By Tali Green and Lisana Nithiananthan

Buildingphoto1

It happened again today. I was in the middle of dragging myself across campus to my next class, and given the climate conditions, I wasn’t sure whether my fingers were still attached to my body. To add insult to frost bite, I did something I probably should not have done: I looked at you.

First longingly… and then in utter despair, I looked at the shell of what you were supposed to be. You stared back at me, naively oblivious in all your naked glory. They said you would be mine already. Winter 2015 semester, remember? They said you would be mine.

Call it a story of unrequited love. I have dreamed about you for so long. So, so long. Dreamed of– a warm companion on a cold winter day. I gazed at pictures of your glorious curves, your bright and airy interior. I stole glimpses of your stylish adornments, your luscious seating areas, and the promise of a non-Ned’s place to grab processed food. Alas, you have managed to slip through my grasp, semester after semester. After semester.

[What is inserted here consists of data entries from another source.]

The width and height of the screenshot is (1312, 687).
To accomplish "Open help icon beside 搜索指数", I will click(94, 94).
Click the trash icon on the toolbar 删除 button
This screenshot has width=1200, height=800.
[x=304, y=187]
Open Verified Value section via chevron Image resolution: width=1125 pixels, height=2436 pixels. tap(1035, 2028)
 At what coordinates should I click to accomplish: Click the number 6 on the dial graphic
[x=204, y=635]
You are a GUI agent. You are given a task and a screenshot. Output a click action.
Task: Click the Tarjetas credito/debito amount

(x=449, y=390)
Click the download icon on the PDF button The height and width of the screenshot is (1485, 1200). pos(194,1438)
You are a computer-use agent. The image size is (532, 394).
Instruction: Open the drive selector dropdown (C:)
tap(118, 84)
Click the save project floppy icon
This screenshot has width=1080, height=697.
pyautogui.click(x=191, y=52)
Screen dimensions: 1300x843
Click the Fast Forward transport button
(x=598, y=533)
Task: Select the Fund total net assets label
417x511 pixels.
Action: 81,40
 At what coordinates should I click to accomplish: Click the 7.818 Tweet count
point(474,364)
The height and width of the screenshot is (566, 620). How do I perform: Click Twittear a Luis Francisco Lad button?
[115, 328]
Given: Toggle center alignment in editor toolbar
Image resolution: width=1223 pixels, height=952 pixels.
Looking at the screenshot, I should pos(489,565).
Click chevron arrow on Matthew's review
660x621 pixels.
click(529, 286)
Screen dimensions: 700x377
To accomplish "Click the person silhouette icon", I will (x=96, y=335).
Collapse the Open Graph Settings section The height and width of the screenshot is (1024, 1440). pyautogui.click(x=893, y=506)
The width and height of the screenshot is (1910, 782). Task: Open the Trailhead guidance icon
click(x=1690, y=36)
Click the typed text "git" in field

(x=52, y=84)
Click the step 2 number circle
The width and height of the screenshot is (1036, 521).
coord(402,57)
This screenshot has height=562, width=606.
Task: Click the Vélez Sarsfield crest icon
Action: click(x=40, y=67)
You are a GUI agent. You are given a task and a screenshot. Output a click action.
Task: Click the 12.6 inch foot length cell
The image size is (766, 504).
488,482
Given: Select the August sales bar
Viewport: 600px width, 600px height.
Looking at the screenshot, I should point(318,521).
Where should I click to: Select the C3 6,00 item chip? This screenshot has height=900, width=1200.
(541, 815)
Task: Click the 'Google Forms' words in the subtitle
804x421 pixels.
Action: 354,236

But Valentine’s Day is approaching. This is a time to finally shake off the debris of my crushed expectations. And to construct a new reality – one in which I can be truly happy – without the confines of a monogamous building relationship.

10 reasons why I’m glad I’m getting to know other buildings:

  1. Walking across campus five times a day gives me the exercise I need to stay fit and attractive for any future building pursuits.
  2. And once I’ve actually managed to find the right building (only fifteen minutes late, no biggie), I know I’ll never get bored in what otherwise would have been the same old, same old.
  3. Having to bump into so many paintings of important white men as I fumble around looking for the right room, I know I will become truly acquainted with our University’s illustrious past.
  4. Similarly, moving from building to building is often the only chance I’ll have to experience the sheer joy and wonder of a time machine, as I travel from washrooms of the late 50s to modern cubicles.
  5. After finally making it to class, I know the view is going to stay interesting when I have not one, but many buildings to gaze out of and think lovely little thoughts during Admin.
  6. Walking around campus and seeing so many non-law students reminds me of how inordinately intelligent I am – a spike of self-esteem that can be especially useful during exam times.
  7. Having to interact with said non-law students in these varying buildings also teaches me how to speak to laypeople and helps me maintain a foothold in the real world.
  8. After suffering through exams in the buildings like Pharmacy (I still can’t feel my left rib cage) I will always be grateful to U of T Law that I didn’t have to pursue a career in the medical field.
  9. The law is abstract, and so is not having a building. I feel that I now have a better grasp on the intangible.

And lastly but not leastly: never getting attached means no painful goodbyes. Convocation should be a breeze – assuming I make it to the right building in time to graduate.